# help im a novice !! just had a surprise!



## frodo_thegreat (Jun 30, 2009)

hi there folks... ive got a bit of a problem :s
i went to the shops only to return to two new editions to the ratty flock, i think my male rats managed to.. well have a good time lol
everyone seems healthy and mums doing well building nests etc and taking care of the new offspring,
is there anything i should be doing, how do i clean her tank out? when can i handle them?
all this is probably really basic ive kept rats for years but ive never had this happen to me before, all and any advice would be great,
lola lives in a tank with 2 other females ive removed them just now much to there discontent. so luna and lucy are currently incarserated in a small rat cage i use for vet trips etc.....
so if anyone happens to live in glasgow and has a cage they could lend or give me id be really thankfull..


----------



## AMJ087 (Aug 27, 2008)

Well dont handle them for a few days. Just spot clean until then, momma will keep it pretty clean herself. Then after a few days just put the babies in a shoebox or other container so they cant escape and clean the bedding. Make sure mom has nesting material she might want to keep making nests. Feed the mom some extra protein to help her produce milk for the pups, yogurt is a good option.
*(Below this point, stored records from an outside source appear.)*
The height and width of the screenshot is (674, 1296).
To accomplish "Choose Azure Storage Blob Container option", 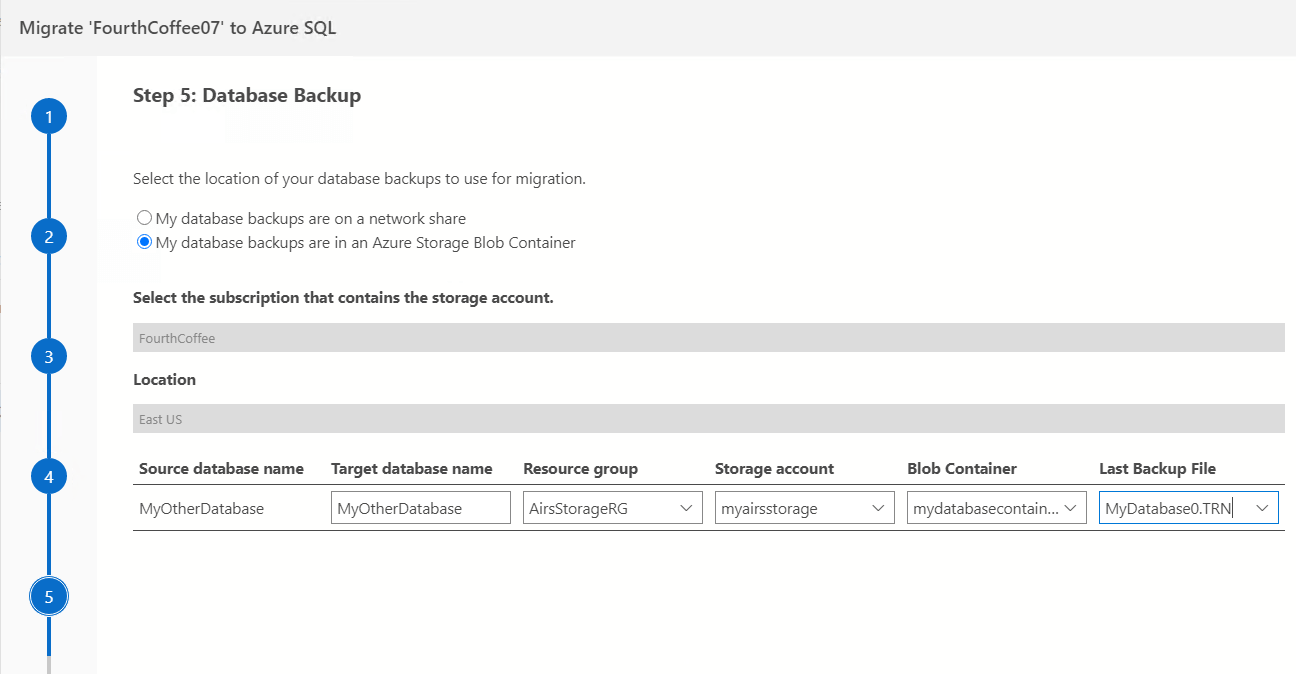I will (x=145, y=242).
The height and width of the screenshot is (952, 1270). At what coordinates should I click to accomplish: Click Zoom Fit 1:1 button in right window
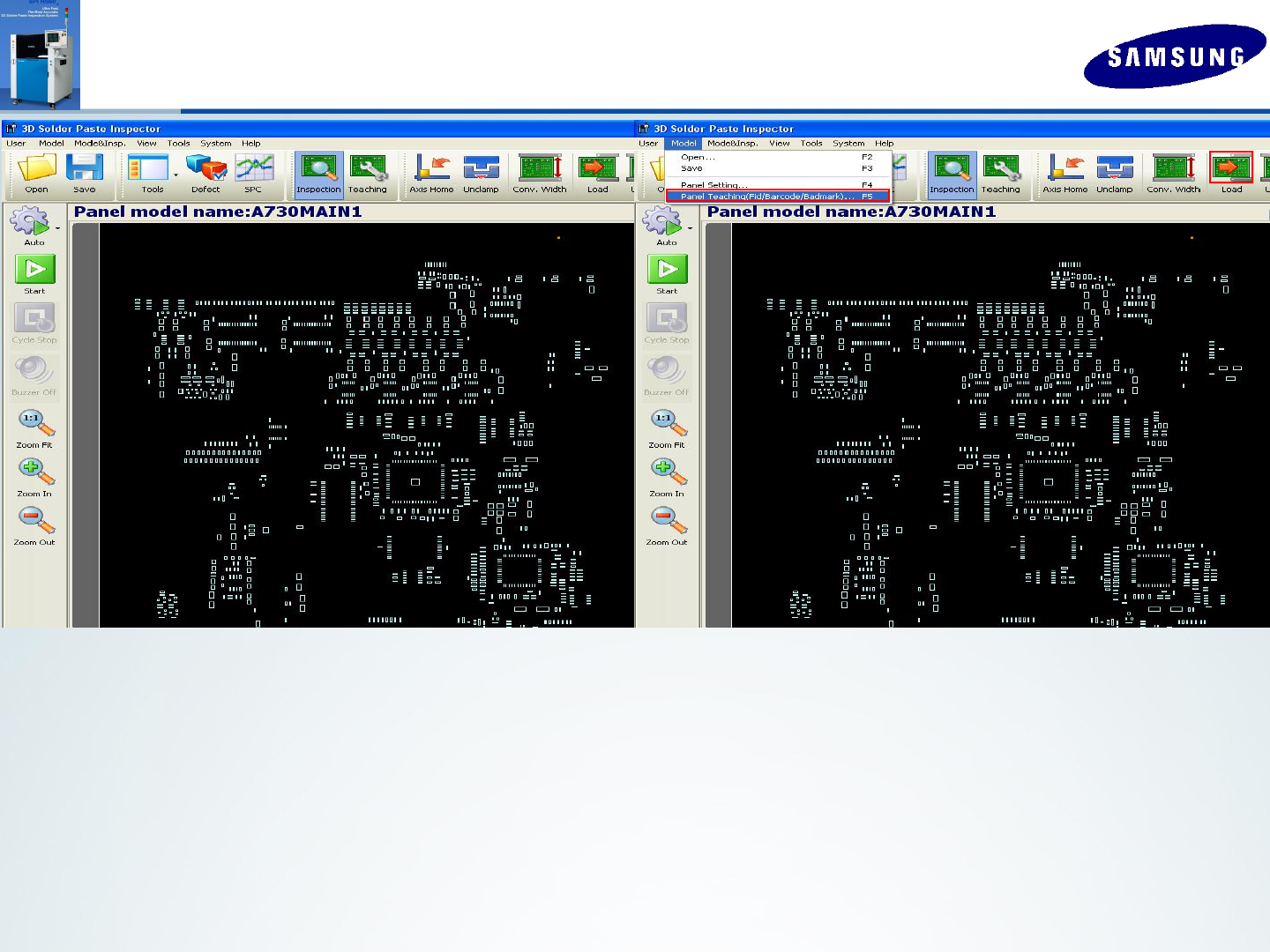click(x=668, y=423)
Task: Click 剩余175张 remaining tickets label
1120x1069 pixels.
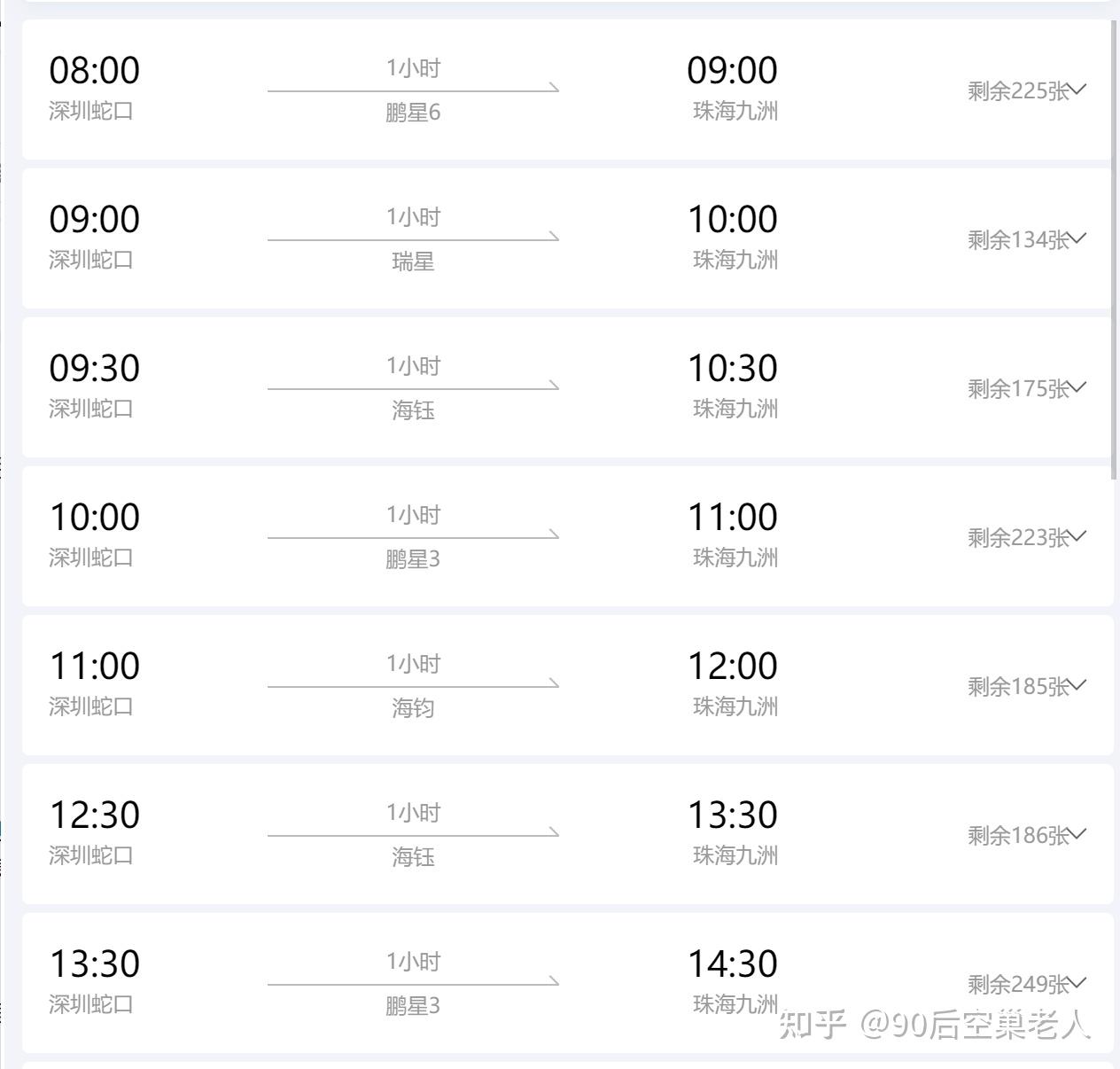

Make sure there cage doesnt have bars or they will escape. When I had my litter I bought a big clear rubbermaid bin and made many many air holes for them to live in. Be careful if you must resort to this option though, my mom managed somehow to chew the holes bigger and one night one by one took all 11 babies out into the living room. It would be a cheap route if you need options to try so the others can have a decent cage. They will wean on there own, you'll notice more and more hard food being eaten. Also make sure once they are 5 1/2 to 6 weeks they must be separated by sex or there will be more!!! Mom can also become pregnant right now so obviously no males for her either now or at 6ish weeks. Good luck!


----------



## Stace87 (Jun 24, 2008)

How are they all doing?


----------